Virgin CDV 2069 - total time 33:00

  1. Bicentennial Presentation 4:52
  2. Romance 6:09
  3. Phase By Phase 7:41
  4. Meadow Of Infinity (Part 1) 3:48
  5. The Glass Bridge 3:45
  6. Meadow Of Infinity (Part 2) 6:45

『鉄板のソロ作品』

1976年7月から8月にかけて制作された、ピーター・バウマンのソロ1作目。 同時期のタンジェリン・ドリームのアルバム Stratosfear に通じる名盤である。
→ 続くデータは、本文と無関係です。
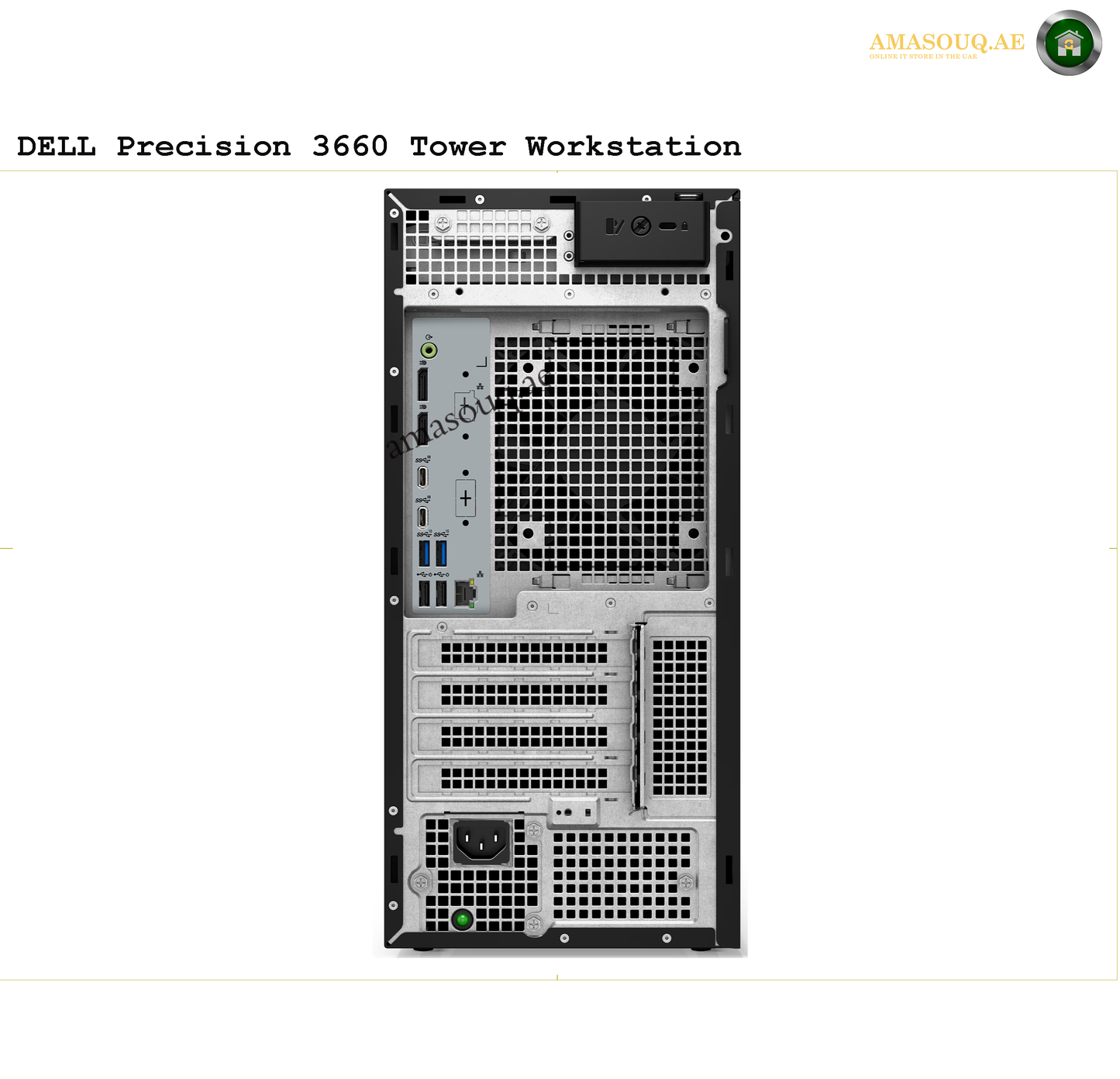Click the ONLINE IT STORE tagline

[923, 56]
前半の3曲(旧Side A)は、音数を極限まで絞り込んだ、初期エレクトロ・ポップ作品。 美しくも陰りある旋律の、味わい深いアンビエントでもある。 都会的に洗練された音作りながら、月夜の田園地帯みたいな寂寥感がある。 音と音の「間」に存在する「空気感」は、何者か怪異が潜んでいそうなスリルさえ感じられる。

オープニング[200年祭の発表]はバウマンのソロ作品を代表する名曲。 クールな主題メロディが耳に残る。中間部で一度だけ聞こえる笑い声も、地味にインパクトあり。 [ロマンス]はタイトルどおり、星空を思わせるような軽快なシーケンスが光っている。 再びシリアスムードの[段階までの段階]は、重厚な鐘の音が鳴り響き、消え入るように終わっていく。
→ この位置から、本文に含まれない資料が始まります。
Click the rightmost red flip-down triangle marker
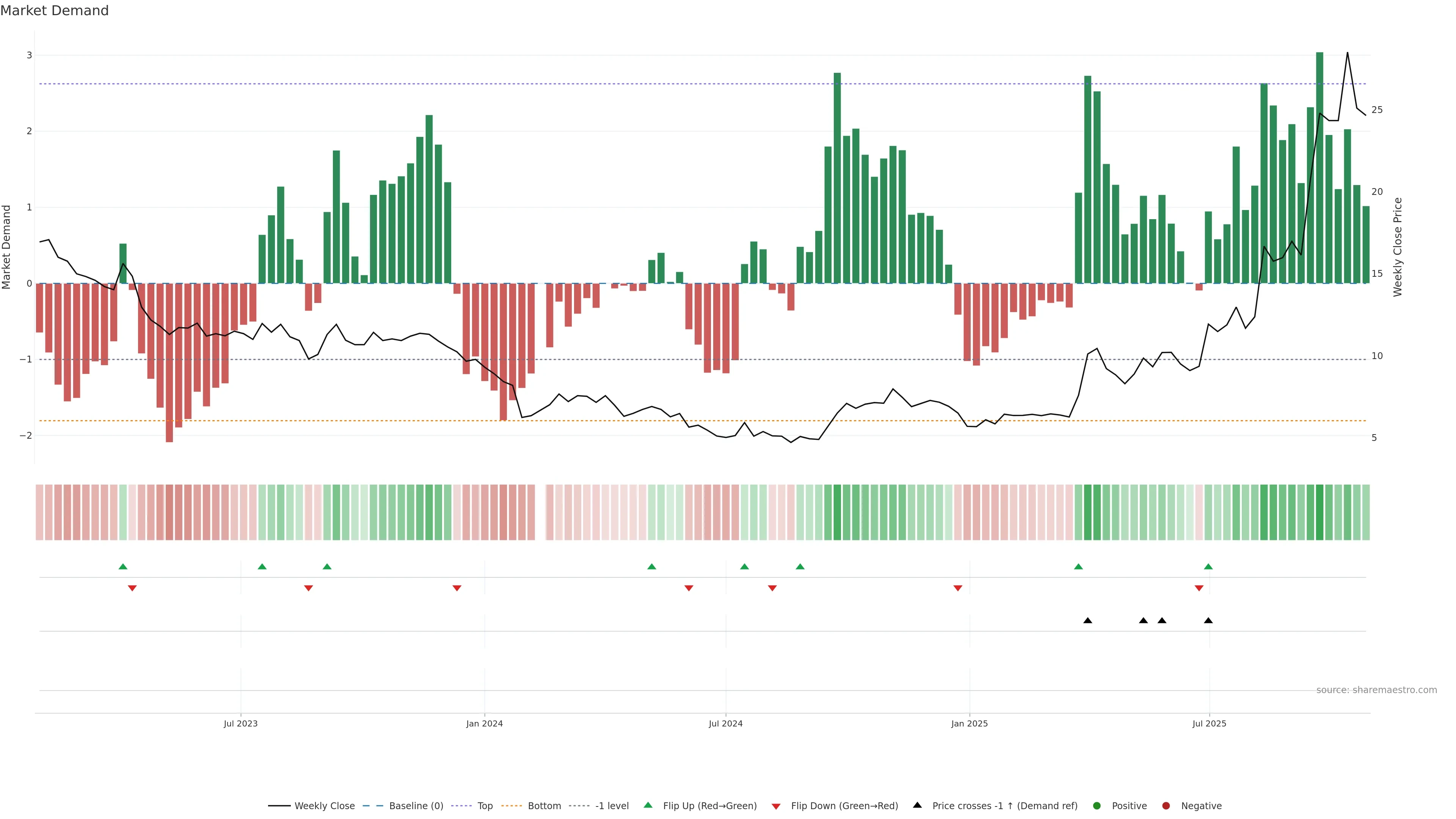point(1199,588)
後半の3曲(旧Side B)[無限の草原 / ガラスの橋]は、ストリングス隊、ティンパニ、コーラス隊をフィーチャーした、現代音楽寄りの組曲。 シリアスな旋律と電子効果音を組み合わせた、アイディアの断片で構成されている。 ちょうどデビッド・ベッドフォードの Star's End(一部しか聴いてないが)のようなイメージか。 時折り現れる、無音に近い静寂も、緊張感を高めている。 終盤はメロトロンによるリフレインが迫ってくるが、やはり消え入るように終わっていく。 もう少し演奏時間が長くても良かったかな、と思った。
Conductor - H. Baumann
Orchestra - Munich Philharmonic Orchestra

大胆発言、許されるならば、同時期のエドガー・フローゼのソロ作よりも完成度が高いです。